# [Records for the task]
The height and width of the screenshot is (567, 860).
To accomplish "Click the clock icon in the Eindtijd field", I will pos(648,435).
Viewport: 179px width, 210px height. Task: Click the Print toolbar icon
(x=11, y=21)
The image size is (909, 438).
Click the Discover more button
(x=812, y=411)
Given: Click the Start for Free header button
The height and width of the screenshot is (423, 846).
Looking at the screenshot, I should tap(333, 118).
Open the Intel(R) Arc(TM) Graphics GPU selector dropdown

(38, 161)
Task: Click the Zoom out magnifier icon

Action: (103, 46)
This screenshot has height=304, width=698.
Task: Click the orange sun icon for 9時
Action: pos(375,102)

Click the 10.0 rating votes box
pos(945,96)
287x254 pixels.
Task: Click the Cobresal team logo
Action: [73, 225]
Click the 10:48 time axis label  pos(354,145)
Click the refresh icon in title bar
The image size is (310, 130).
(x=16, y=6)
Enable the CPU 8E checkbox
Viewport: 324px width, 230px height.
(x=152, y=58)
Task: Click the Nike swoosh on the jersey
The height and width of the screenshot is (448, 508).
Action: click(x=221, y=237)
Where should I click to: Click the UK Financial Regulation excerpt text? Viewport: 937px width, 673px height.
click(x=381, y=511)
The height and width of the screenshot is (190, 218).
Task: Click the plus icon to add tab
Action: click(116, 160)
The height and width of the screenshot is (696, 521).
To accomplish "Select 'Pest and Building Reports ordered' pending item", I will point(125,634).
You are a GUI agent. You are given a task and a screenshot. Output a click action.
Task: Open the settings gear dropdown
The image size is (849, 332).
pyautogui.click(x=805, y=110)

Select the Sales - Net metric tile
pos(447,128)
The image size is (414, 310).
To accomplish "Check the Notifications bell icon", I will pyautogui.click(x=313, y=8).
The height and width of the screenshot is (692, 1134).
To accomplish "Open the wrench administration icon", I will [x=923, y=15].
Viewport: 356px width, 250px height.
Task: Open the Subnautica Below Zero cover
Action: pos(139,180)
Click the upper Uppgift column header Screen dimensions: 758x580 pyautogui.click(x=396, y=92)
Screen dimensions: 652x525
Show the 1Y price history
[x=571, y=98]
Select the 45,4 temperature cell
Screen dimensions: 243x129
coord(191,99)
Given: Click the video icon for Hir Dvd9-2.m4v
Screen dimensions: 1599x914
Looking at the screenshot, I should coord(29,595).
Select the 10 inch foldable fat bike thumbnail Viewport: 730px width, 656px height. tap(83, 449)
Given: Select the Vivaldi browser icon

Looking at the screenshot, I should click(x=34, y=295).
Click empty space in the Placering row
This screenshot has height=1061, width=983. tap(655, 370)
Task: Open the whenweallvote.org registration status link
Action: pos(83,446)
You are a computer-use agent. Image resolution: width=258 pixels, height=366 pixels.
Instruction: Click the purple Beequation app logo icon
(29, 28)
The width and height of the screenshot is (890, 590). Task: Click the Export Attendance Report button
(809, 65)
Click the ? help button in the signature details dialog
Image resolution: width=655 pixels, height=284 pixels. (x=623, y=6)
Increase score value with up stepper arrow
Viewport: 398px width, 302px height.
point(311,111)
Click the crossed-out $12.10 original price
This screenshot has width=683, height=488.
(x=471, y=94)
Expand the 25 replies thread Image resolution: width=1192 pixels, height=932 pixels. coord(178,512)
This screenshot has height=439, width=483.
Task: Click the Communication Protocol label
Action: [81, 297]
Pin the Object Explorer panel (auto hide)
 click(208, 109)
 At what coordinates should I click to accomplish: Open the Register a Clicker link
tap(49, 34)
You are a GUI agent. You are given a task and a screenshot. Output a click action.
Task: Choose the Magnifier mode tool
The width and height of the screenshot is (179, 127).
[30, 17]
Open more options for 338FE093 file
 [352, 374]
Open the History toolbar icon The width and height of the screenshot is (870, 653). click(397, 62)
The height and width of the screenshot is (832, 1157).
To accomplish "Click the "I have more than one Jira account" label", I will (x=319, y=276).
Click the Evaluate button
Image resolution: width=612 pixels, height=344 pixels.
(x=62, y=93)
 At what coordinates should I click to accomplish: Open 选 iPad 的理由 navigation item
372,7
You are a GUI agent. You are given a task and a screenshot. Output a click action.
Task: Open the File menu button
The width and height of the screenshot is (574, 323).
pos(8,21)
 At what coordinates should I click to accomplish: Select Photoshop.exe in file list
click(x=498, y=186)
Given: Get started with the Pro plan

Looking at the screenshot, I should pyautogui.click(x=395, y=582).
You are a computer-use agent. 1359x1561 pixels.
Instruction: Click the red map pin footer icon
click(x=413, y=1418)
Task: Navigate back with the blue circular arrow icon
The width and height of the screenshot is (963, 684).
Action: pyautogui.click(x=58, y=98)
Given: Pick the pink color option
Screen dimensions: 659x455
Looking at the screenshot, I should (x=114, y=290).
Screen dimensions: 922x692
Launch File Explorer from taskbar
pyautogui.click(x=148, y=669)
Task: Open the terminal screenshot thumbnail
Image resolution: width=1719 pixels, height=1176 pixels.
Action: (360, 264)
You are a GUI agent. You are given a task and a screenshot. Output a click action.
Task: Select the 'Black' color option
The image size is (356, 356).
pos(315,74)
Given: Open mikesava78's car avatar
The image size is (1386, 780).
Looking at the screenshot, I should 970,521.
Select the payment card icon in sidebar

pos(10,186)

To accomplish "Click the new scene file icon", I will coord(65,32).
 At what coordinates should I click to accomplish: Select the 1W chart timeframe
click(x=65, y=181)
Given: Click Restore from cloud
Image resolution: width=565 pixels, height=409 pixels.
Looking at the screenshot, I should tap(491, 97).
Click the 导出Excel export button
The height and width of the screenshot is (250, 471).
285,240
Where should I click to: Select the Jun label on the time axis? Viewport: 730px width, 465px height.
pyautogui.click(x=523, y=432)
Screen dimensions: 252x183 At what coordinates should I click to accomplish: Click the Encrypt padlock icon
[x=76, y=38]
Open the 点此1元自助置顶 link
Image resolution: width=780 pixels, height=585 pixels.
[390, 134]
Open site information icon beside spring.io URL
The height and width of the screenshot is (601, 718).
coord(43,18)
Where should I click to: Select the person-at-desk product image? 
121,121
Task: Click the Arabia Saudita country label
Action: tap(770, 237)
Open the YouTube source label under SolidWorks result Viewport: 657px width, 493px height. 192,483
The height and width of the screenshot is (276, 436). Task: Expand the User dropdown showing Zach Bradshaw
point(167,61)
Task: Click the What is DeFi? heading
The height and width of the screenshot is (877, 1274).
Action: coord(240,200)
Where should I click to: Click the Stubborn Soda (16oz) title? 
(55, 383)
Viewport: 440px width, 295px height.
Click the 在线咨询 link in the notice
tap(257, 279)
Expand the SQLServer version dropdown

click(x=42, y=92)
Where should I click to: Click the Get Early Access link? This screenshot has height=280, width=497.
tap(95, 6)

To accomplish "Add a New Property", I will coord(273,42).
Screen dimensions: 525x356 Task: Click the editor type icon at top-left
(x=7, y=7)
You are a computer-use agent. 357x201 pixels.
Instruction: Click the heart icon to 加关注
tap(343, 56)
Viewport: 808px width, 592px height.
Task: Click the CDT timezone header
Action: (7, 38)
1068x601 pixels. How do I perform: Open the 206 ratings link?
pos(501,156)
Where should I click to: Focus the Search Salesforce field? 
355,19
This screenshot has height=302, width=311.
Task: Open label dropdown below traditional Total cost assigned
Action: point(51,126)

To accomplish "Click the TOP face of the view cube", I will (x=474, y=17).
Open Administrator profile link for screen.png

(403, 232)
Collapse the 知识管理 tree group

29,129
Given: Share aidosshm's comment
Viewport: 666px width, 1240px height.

# [Work required]
Print every record above exactly as it appears.

# [Response area]
The height and width of the screenshot is (567, 860).
To accomplish "Click the clock icon in the Eindtijd field", I will pos(648,435).
Viewport: 179px width, 210px height. Task: Click the Print toolbar icon
(x=11, y=21)
The image size is (909, 438).
Click the Discover more button
(x=812, y=411)
Given: Click the Start for Free header button
The height and width of the screenshot is (423, 846).
Looking at the screenshot, I should tap(333, 118).
Open the Intel(R) Arc(TM) Graphics GPU selector dropdown

(38, 161)
Task: Click the Zoom out magnifier icon

Action: (103, 46)
This screenshot has height=304, width=698.
Task: Click the orange sun icon for 9時
Action: pos(375,102)

Click the 10.0 rating votes box
pos(945,96)
287x254 pixels.
Task: Click the Cobresal team logo
Action: [73, 225]
Click the 10:48 time axis label  pos(354,145)
Click the refresh icon in title bar
The image size is (310, 130).
(x=16, y=6)
Enable the CPU 8E checkbox
Viewport: 324px width, 230px height.
(x=152, y=58)
Task: Click the Nike swoosh on the jersey
The height and width of the screenshot is (448, 508).
Action: click(x=221, y=237)
Where should I click to: Click the UK Financial Regulation excerpt text? Viewport: 937px width, 673px height.
click(x=381, y=511)
The height and width of the screenshot is (190, 218).
Task: Click the plus icon to add tab
Action: click(116, 160)
The height and width of the screenshot is (696, 521).
To accomplish "Select 'Pest and Building Reports ordered' pending item", I will point(125,634).
You are a GUI agent. You are given a task and a screenshot. Output a click action.
Task: Open the settings gear dropdown
The image size is (849, 332).
pyautogui.click(x=805, y=110)

Select the Sales - Net metric tile
pos(447,128)
The image size is (414, 310).
To accomplish "Check the Notifications bell icon", I will pyautogui.click(x=313, y=8).
The height and width of the screenshot is (692, 1134).
To accomplish "Open the wrench administration icon", I will [x=923, y=15].
Viewport: 356px width, 250px height.
Task: Open the Subnautica Below Zero cover
Action: pos(139,180)
Click the upper Uppgift column header Screen dimensions: 758x580 pyautogui.click(x=396, y=92)
Screen dimensions: 652x525
Show the 1Y price history
[x=571, y=98]
Select the 45,4 temperature cell
Screen dimensions: 243x129
coord(191,99)
Given: Click the video icon for Hir Dvd9-2.m4v
Screen dimensions: 1599x914
Looking at the screenshot, I should coord(29,595).
Select the 10 inch foldable fat bike thumbnail Viewport: 730px width, 656px height. tap(83, 449)
Given: Select the Vivaldi browser icon

Looking at the screenshot, I should click(x=34, y=295).
Click empty space in the Placering row
This screenshot has height=1061, width=983. tap(655, 370)
Task: Open the whenweallvote.org registration status link
Action: pos(83,446)
You are a computer-use agent. Image resolution: width=258 pixels, height=366 pixels.
Instruction: Click the purple Beequation app logo icon
(29, 28)
The width and height of the screenshot is (890, 590). Task: Click the Export Attendance Report button
(809, 65)
Click the ? help button in the signature details dialog
Image resolution: width=655 pixels, height=284 pixels. (x=623, y=6)
Increase score value with up stepper arrow
Viewport: 398px width, 302px height.
point(311,111)
Click the crossed-out $12.10 original price
This screenshot has width=683, height=488.
(x=471, y=94)
Expand the 25 replies thread Image resolution: width=1192 pixels, height=932 pixels. coord(178,512)
This screenshot has height=439, width=483.
Task: Click the Communication Protocol label
Action: [81, 297]
Pin the Object Explorer panel (auto hide)
 click(208, 109)
 At what coordinates should I click to accomplish: Open the Register a Clicker link
tap(49, 34)
You are a GUI agent. You are given a task and a screenshot. Output a click action.
Task: Choose the Magnifier mode tool
The width and height of the screenshot is (179, 127).
[30, 17]
Open more options for 338FE093 file
 [352, 374]
Open the History toolbar icon The width and height of the screenshot is (870, 653). click(397, 62)
The height and width of the screenshot is (832, 1157).
To accomplish "Click the "I have more than one Jira account" label", I will (x=319, y=276).
Click the Evaluate button
Image resolution: width=612 pixels, height=344 pixels.
(x=62, y=93)
 At what coordinates should I click to accomplish: Open 选 iPad 的理由 navigation item
372,7
You are a GUI agent. You are given a task and a screenshot. Output a click action.
Task: Open the File menu button
The width and height of the screenshot is (574, 323).
pos(8,21)
 At what coordinates should I click to accomplish: Select Photoshop.exe in file list
click(x=498, y=186)
Given: Get started with the Pro plan

Looking at the screenshot, I should pyautogui.click(x=395, y=582).
You are a computer-use agent. 1359x1561 pixels.
Instruction: Click the red map pin footer icon
click(x=413, y=1418)
Task: Navigate back with the blue circular arrow icon
The width and height of the screenshot is (963, 684).
Action: pyautogui.click(x=58, y=98)
Given: Pick the pink color option
Screen dimensions: 659x455
Looking at the screenshot, I should (x=114, y=290).
Screen dimensions: 922x692
Launch File Explorer from taskbar
pyautogui.click(x=148, y=669)
Task: Open the terminal screenshot thumbnail
Image resolution: width=1719 pixels, height=1176 pixels.
Action: (360, 264)
You are a GUI agent. You are given a task and a screenshot. Output a click action.
Task: Select the 'Black' color option
The image size is (356, 356).
pos(315,74)
Given: Open mikesava78's car avatar
The image size is (1386, 780).
Looking at the screenshot, I should 970,521.
Select the payment card icon in sidebar

pos(10,186)

To accomplish "Click the new scene file icon", I will coord(65,32).
 At what coordinates should I click to accomplish: Select the 1W chart timeframe
click(x=65, y=181)
Given: Click Restore from cloud
Image resolution: width=565 pixels, height=409 pixels.
Looking at the screenshot, I should tap(491, 97).
Click the 导出Excel export button
The height and width of the screenshot is (250, 471).
285,240
Where should I click to: Select the Jun label on the time axis? Viewport: 730px width, 465px height.
pyautogui.click(x=523, y=432)
Screen dimensions: 252x183 At what coordinates should I click to accomplish: Click the Encrypt padlock icon
[x=76, y=38]
Open the 点此1元自助置顶 link
Image resolution: width=780 pixels, height=585 pixels.
[390, 134]
Open site information icon beside spring.io URL
The height and width of the screenshot is (601, 718).
coord(43,18)
Where should I click to: Select the person-at-desk product image? 
121,121
Task: Click the Arabia Saudita country label
Action: tap(770, 237)
Open the YouTube source label under SolidWorks result Viewport: 657px width, 493px height. 192,483
The height and width of the screenshot is (276, 436). Task: Expand the User dropdown showing Zach Bradshaw
point(167,61)
Task: Click the What is DeFi? heading
The height and width of the screenshot is (877, 1274).
Action: coord(240,200)
Where should I click to: Click the Stubborn Soda (16oz) title? 
(55, 383)
Viewport: 440px width, 295px height.
Click the 在线咨询 link in the notice
tap(257, 279)
Expand the SQLServer version dropdown

click(x=42, y=92)
Where should I click to: Click the Get Early Access link? This screenshot has height=280, width=497.
tap(95, 6)

To accomplish "Add a New Property", I will coord(273,42).
Screen dimensions: 525x356 Task: Click the editor type icon at top-left
(x=7, y=7)
You are a computer-use agent. 357x201 pixels.
Instruction: Click the heart icon to 加关注
tap(343, 56)
Viewport: 808px width, 592px height.
Task: Click the CDT timezone header
Action: (7, 38)
1068x601 pixels. How do I perform: Open the 206 ratings link?
pos(501,156)
Where should I click to: Focus the Search Salesforce field? 
355,19
This screenshot has height=302, width=311.
Task: Open label dropdown below traditional Total cost assigned
Action: point(51,126)

To accomplish "Click the TOP face of the view cube", I will (x=474, y=17).
Open Administrator profile link for screen.png

(403, 232)
Collapse the 知识管理 tree group

29,129
Given: Share aidosshm's comment
Viewport: 666px width, 1240px height.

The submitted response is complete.